BITS Pilani Frequently Asked Questions (FAQ's)

1: How can I attend lectures for studying this course?

The enrolled candidates who are interested in pursuing this course need to attend the lectures in digital mode only.

2: Is certification available after pursuing this training program?

Candidates need to complete the Post Graduate Programme in Internet of Things certification training including all the modules, assignments, and projects for receiving the certification for this course.

3: Can I be the alumni of BITS Pilani after completing the course curriculum?

Participants after completing this training program on the internet of things can be successful alumni of the BITS Pilani as a part of the Post Graduate Programme in the Internet of Things certification benefits.

4: Do I need to refer to the additional resources for better understanding of the subject?

Learners can refer to the additional resources in case they are interested otherwise all the necessary, as well as the required information, is available in the modules and through the projects.

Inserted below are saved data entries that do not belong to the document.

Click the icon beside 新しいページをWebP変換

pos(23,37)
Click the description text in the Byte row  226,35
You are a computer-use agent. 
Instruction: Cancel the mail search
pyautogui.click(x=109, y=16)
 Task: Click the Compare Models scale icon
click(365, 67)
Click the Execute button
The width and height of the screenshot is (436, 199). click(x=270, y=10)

5: How much time do I need to spend each week for completion of the Post Graduate Program in Internet of Things certification?

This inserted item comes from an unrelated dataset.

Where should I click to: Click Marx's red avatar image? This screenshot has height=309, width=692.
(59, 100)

Aspirants are requested to invest at least 8 - 10 hours per week for completing the syllabus.

6: What if some doubts arise?

In case candidates face some problems or some doubt arise they can attend the live sessions where the faculty can clear the doubts. Discussion forums are also available which will help the students to clear their doubts.

7: What is a capstone project?

The Post Graduate Programme in Internet of Things certification course provides a 6-week capstone project to create a professional workspace mindset for all the students who are interested in pursuing this course. The enrolled candidates will learn and can achieve the practical exposure required for working in the field.

8: Can I get a refund?

Students can get a refund 14 days after the program starts. Refunded money will be processed within 45 working days.

9: Will I be able to receive job opportunities after completing this training program?

The area of IoT is getting immensely populated. Candidates who are pursuing this field if they are ready to study with full consistency and concentration can pursue this course and will be able to acquire many job opportunities.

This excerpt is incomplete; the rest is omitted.